Unnecessariat

This blog article on the white underclass is the kind of thing I wish I could write. I’m not exactly in the demographic the writer discusses. I’m college educated. I don’t drink or take drugs. I live in New Jersey, not the rural Midwest. But I closely identify with the idea that the American ruling class thinks of many of us as an “unnecessariat,” people they wish would simply go away. At protests in solidarity with the Second Intifada, I used to see people wearing shirts that said “we’re all Palestinians.” I think that’s probably truer than most of us think. The Israelis don’t want the Palestinians as a cheap labor force. They just want them to go away. The American ruling class no longer needs large parts of the American working class. So they’ve created the conditions where many people will simply kill themselves through drugs and alcohol.

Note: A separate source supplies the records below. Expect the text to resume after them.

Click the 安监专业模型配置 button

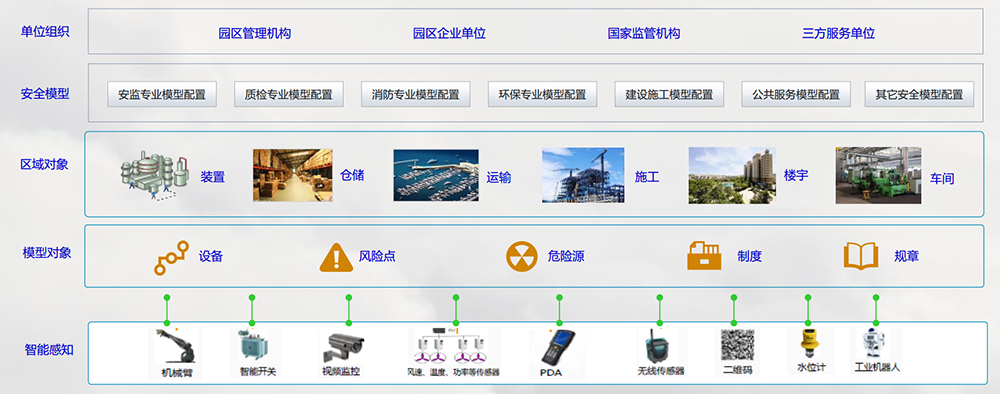(x=162, y=94)
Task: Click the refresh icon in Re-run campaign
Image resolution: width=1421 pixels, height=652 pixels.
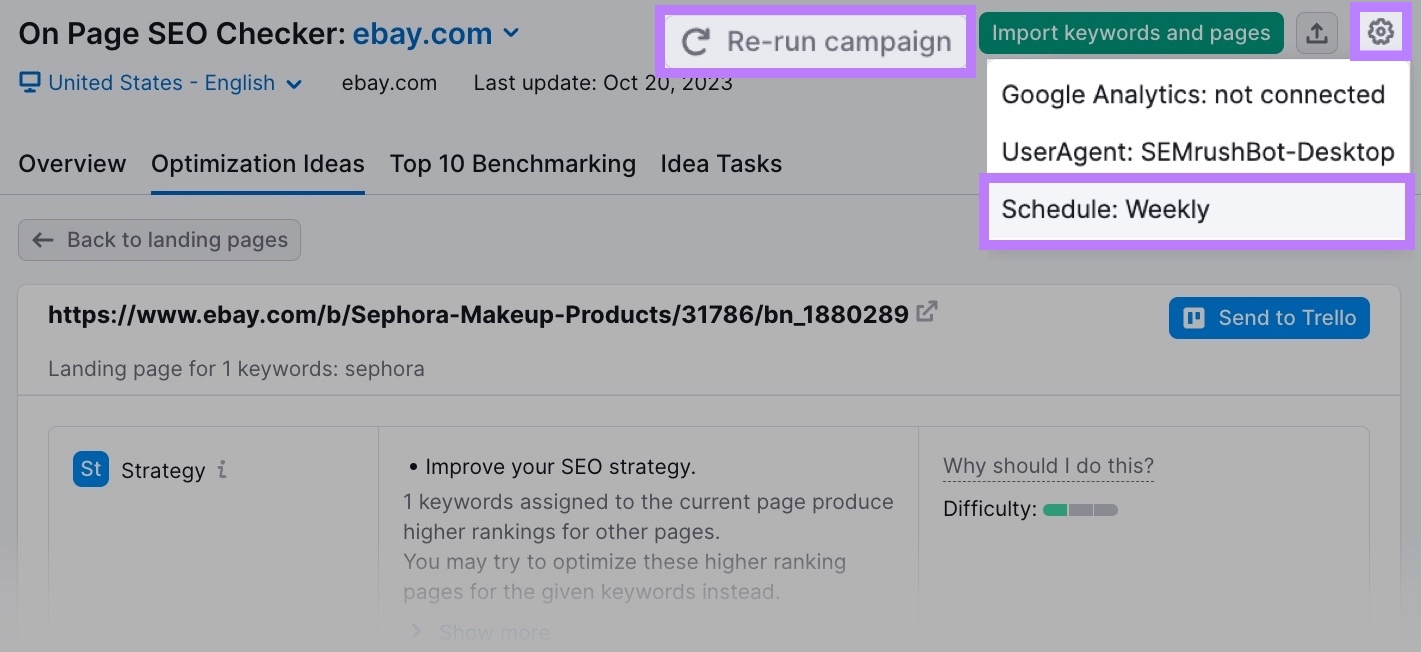Action: [696, 42]
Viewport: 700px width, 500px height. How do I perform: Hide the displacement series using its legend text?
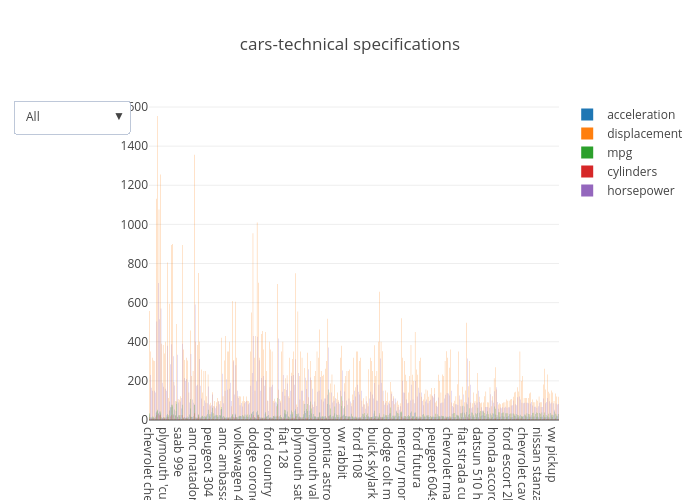[x=644, y=134]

Many of the casualties of this new class war are women. I used to think women were more flexible and stronger than men, that they were better at establishing networks of support and less likely to fall into depression and homelessness. But that doesn’t seem to be the case any more. The Washington Post article the blogger links about the death by alcoholism of a 54-year-old woman in Oklahoma almost conjures up an American version of Sátántangó, the great Hungarian film about a community fallen into utter despair, a despair that makes them vulnerable to being manipulated by demagogues like Donald Trump.

More Crows than Eagles

I remember AIDS. I’m older than you probably think I am, and I remember what AIDS in America meant in the eighties, when William F. Buckley suggested all “carriers” be tattooed, and the Wizard of Id got in trouble in Canada (fr) for a joke in which Robbing Hood’s “Merry Men” were rounded up into quarantine camps. Mostly what I remember is the darkness- the world seemed apocalyptic. Everyone, at least in the gay men’s community, seemed to be sick, or dying, or taking care of someone else who was sick or dying, or else hurling themselves headlong into increasingly desperate and dramatic activism the like of which has hardly been seen since. I was actually watching the MacNeil/Lehrer news hour when ACT-UP broke in and nearly handcuffed Robert MacNeil to his desk. The tenor is just unreproducible; you get a taste of it in some of Sarah Schulman’s…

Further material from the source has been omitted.